Italy’s Finance Minister Giovanni Tria warned Thursday of the potential repercussions of the slowdown of the German economy and slammed the EU for failing to recognise the problem.
‘Italy’s economic slowdown, with its GDP flat in the third quarter, must be placed in a context of a generalized and long-term slowdown in the euro area,’ Tria said.
‘The data out of Germany is not encouraging and its consequences for the Italian economy are worrying,’ he added.
Germany’s years-long run of steady growth came to a screeching halt in the third quarter, official data showed Wednesday, with a 0.2-percent slump in gross domestic product (GDP) between July and September.

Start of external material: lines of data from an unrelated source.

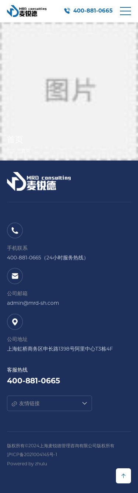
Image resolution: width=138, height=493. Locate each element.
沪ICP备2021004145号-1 (32, 454)
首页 (11, 151)
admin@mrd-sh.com (33, 303)
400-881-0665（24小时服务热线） (48, 258)
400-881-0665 (93, 11)
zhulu (41, 463)
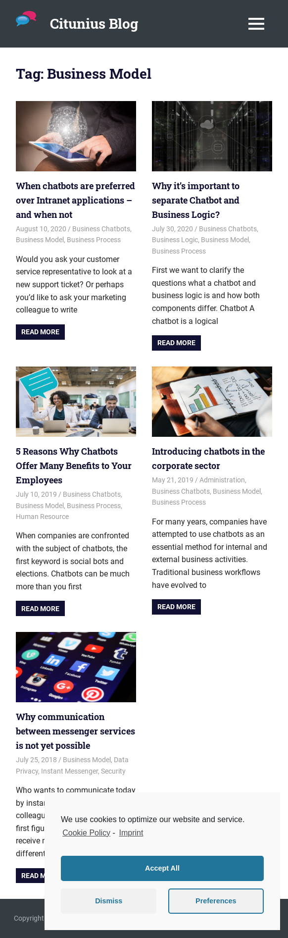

It was the first fall in the measure since early 2015 and worse than forecast by analysts after months of troubling economic indicators suggested all was not well with Europe’s biggest economy.
‘The growth problem is a European problem, to be faced together and not in a separate and confrontational way,’ Tria said.
‘Europe seems neither to be aware of the situation, nor able to implement macroeconomic policies to reverse this slowdown at European level,’ he added.
Italy’s populist government is been locked in a battle with the EU over its big-spending 2019 budget.
While Rome insists it is the only way to boost growth, the European Commission says it will only aggravate Italy’s debt troubles.
Germany’s own public finances are very strong and Berlin consistently calls on its EU peers – including Italy – to make sure the accounts balance.